■ **Data records**
______

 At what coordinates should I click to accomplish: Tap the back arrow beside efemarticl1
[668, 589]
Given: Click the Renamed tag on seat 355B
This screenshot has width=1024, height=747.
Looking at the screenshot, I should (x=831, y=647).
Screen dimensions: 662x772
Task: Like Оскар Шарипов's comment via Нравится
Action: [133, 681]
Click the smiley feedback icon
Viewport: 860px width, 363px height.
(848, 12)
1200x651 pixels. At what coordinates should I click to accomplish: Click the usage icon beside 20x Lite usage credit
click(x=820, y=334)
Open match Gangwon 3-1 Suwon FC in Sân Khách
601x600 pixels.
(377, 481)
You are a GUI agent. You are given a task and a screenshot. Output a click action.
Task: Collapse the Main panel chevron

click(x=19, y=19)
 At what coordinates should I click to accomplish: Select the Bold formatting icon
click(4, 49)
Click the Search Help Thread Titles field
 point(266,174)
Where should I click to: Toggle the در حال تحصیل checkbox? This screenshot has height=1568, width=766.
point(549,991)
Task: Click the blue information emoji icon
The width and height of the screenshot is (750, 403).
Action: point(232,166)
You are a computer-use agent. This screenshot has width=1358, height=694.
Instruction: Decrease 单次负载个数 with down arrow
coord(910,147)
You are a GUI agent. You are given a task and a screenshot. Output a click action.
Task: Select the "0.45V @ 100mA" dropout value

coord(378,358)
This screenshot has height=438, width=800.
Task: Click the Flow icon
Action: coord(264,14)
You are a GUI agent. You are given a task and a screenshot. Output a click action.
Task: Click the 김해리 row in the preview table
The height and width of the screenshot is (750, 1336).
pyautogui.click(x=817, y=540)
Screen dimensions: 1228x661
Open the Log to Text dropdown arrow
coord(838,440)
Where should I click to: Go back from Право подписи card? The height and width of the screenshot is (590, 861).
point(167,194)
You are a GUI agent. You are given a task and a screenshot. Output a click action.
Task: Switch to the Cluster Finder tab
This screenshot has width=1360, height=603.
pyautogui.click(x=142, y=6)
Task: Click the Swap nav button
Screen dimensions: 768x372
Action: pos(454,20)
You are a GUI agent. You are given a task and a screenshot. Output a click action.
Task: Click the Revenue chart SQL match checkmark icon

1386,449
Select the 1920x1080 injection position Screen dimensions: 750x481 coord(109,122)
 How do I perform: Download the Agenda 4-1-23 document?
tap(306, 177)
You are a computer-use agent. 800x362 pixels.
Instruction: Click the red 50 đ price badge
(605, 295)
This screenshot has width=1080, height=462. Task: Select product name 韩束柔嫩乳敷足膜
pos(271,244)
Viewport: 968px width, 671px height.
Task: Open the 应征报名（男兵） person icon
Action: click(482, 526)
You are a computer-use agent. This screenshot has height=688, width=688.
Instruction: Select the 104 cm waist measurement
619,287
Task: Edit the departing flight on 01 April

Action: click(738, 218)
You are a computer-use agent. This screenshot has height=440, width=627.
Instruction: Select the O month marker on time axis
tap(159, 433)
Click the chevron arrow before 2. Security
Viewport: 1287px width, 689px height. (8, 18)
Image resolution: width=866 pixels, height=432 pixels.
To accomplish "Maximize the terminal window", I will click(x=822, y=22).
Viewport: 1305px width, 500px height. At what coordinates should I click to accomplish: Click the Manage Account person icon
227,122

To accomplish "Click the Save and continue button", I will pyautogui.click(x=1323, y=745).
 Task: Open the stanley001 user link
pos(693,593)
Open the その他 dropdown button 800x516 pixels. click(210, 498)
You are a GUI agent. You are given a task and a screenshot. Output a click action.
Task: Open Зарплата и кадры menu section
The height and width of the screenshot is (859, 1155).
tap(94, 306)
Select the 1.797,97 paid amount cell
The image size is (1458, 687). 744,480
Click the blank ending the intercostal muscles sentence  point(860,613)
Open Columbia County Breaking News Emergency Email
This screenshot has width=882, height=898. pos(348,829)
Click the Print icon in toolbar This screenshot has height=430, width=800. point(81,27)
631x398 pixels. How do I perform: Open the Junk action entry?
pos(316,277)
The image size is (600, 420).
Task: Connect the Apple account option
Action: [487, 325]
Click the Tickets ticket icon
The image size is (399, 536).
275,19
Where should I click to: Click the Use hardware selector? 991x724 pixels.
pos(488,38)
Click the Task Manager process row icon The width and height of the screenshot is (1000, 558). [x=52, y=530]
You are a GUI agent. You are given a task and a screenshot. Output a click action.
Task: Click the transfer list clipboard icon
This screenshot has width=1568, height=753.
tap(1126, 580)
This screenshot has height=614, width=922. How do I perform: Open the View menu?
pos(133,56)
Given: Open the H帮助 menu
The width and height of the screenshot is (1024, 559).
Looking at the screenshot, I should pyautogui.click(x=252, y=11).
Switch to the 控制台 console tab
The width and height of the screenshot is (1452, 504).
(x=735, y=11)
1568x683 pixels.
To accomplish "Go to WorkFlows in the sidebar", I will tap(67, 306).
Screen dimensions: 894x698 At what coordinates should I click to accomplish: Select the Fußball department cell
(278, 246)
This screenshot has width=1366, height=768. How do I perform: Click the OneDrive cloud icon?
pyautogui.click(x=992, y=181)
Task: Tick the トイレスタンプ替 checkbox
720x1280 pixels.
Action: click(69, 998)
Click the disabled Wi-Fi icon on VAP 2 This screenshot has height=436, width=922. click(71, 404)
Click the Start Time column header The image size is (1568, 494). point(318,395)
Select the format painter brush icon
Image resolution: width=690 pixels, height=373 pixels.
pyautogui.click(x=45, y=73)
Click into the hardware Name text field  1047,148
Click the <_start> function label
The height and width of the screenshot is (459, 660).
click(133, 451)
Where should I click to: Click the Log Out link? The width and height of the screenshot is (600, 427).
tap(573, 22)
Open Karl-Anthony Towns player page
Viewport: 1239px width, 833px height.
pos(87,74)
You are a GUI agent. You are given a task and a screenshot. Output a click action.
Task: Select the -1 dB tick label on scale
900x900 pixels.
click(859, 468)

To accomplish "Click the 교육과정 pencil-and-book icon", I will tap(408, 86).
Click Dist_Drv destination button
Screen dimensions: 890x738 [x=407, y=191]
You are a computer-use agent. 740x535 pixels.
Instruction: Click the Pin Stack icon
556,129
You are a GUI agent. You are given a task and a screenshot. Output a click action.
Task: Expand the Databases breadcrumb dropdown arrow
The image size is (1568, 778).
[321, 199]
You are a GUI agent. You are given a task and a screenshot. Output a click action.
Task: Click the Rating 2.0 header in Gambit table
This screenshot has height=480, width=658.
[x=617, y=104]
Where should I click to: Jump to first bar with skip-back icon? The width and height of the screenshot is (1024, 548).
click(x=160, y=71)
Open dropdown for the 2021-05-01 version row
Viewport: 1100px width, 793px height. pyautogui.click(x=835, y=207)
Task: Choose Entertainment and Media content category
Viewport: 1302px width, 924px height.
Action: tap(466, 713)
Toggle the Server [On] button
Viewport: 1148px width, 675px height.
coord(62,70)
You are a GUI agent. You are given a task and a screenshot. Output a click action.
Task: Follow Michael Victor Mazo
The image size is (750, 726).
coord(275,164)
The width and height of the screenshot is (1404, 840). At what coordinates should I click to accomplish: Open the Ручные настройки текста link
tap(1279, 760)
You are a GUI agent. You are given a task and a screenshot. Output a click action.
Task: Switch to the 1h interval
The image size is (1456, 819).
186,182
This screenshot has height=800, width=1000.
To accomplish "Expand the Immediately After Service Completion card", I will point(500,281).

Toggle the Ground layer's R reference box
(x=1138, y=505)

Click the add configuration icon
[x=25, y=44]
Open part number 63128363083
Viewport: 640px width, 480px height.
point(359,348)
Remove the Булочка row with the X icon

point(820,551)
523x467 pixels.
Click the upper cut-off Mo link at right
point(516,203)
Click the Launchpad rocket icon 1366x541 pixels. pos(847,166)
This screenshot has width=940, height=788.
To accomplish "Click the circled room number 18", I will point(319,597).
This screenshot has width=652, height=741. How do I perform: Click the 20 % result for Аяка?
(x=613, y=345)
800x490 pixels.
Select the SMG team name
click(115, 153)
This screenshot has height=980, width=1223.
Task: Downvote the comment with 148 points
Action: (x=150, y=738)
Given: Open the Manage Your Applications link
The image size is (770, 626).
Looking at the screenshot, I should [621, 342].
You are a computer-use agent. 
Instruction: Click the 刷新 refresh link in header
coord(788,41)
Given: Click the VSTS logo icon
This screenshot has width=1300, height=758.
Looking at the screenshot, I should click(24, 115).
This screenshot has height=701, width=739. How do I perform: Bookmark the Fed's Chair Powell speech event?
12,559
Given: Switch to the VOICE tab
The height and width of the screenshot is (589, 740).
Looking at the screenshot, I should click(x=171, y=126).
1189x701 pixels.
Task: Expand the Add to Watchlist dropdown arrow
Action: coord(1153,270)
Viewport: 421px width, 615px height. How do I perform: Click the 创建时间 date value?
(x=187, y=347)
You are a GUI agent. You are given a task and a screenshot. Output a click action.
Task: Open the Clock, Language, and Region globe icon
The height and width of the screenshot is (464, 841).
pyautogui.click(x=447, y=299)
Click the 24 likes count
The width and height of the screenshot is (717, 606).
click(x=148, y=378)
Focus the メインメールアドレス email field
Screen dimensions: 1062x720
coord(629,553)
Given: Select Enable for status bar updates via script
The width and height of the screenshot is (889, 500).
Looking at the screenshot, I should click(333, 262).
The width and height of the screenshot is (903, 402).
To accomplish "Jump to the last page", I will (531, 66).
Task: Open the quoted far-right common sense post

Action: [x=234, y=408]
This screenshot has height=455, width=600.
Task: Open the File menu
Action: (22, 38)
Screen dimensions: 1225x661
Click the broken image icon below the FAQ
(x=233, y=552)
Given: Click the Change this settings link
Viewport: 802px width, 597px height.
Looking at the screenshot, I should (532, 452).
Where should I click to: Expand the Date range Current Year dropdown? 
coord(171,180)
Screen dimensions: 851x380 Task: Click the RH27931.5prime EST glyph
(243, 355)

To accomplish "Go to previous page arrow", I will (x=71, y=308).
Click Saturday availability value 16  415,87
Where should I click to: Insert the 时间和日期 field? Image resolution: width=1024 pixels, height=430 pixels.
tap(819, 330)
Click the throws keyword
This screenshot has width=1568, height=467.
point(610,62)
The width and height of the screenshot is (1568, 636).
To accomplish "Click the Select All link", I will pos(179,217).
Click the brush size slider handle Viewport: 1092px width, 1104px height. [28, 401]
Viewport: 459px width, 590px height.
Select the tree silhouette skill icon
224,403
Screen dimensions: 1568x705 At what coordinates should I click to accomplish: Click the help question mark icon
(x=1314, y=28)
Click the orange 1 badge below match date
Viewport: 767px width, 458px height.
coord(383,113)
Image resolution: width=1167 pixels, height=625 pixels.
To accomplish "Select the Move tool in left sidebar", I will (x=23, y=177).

______

■ **Your goal**
Starting with the first line of the records above, give back each line exactly until the line with "Given: Click the Renamed tag on seat 355B" has been given as well.

■ **Answer to the exercise**
 At what coordinates should I click to accomplish: Tap the back arrow beside efemarticl1
[668, 589]
Given: Click the Renamed tag on seat 355B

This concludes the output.